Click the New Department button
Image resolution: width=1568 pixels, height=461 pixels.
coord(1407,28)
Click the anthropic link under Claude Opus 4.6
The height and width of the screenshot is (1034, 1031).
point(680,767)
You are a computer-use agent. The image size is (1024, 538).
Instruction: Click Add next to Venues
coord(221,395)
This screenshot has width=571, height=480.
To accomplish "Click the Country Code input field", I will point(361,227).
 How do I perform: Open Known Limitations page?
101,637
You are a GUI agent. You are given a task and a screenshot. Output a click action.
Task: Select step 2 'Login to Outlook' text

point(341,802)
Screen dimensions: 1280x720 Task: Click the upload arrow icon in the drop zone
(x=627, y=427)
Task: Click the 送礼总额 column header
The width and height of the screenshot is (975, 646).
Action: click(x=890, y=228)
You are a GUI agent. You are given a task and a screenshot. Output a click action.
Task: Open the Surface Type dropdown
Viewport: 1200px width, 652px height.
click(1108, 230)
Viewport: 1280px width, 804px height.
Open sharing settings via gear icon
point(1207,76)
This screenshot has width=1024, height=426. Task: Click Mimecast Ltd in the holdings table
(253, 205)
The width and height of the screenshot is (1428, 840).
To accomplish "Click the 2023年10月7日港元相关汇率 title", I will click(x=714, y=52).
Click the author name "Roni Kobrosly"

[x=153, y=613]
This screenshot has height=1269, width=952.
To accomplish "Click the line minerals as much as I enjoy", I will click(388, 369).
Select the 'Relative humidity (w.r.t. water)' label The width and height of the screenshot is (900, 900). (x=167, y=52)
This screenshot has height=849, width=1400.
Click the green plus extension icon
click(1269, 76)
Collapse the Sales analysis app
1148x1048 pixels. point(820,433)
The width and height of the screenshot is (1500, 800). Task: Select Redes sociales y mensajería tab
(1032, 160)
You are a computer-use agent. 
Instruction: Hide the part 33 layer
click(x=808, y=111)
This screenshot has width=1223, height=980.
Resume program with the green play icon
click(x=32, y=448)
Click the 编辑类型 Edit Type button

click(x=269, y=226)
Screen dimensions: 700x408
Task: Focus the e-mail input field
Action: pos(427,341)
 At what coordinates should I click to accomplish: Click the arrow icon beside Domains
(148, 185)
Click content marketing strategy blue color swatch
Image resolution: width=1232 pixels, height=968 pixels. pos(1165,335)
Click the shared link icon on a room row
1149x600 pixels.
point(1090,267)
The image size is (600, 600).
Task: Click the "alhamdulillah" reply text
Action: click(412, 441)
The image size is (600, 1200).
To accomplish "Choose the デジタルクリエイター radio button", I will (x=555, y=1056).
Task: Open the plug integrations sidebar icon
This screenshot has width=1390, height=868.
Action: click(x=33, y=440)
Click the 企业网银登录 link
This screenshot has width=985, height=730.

□ □ □

Take the line containing "Instruction: Hide the part 33 layer" as the first line and the last line of the data above as the final one. Write out these lines and all between them exactly.

Instruction: Hide the part 33 layer
click(x=808, y=111)
This screenshot has width=1223, height=980.
Resume program with the green play icon
click(x=32, y=448)
Click the 编辑类型 Edit Type button

click(x=269, y=226)
Screen dimensions: 700x408
Task: Focus the e-mail input field
Action: pos(427,341)
 At what coordinates should I click to accomplish: Click the arrow icon beside Domains
(148, 185)
Click content marketing strategy blue color swatch
Image resolution: width=1232 pixels, height=968 pixels. pos(1165,335)
Click the shared link icon on a room row
1149x600 pixels.
point(1090,267)
The image size is (600, 600).
Task: Click the "alhamdulillah" reply text
Action: click(412, 441)
The image size is (600, 1200).
To accomplish "Choose the デジタルクリエイター radio button", I will (x=555, y=1056).
Task: Open the plug integrations sidebar icon
This screenshot has width=1390, height=868.
Action: click(x=33, y=440)
Click the 企业网银登录 link
This screenshot has width=985, height=730.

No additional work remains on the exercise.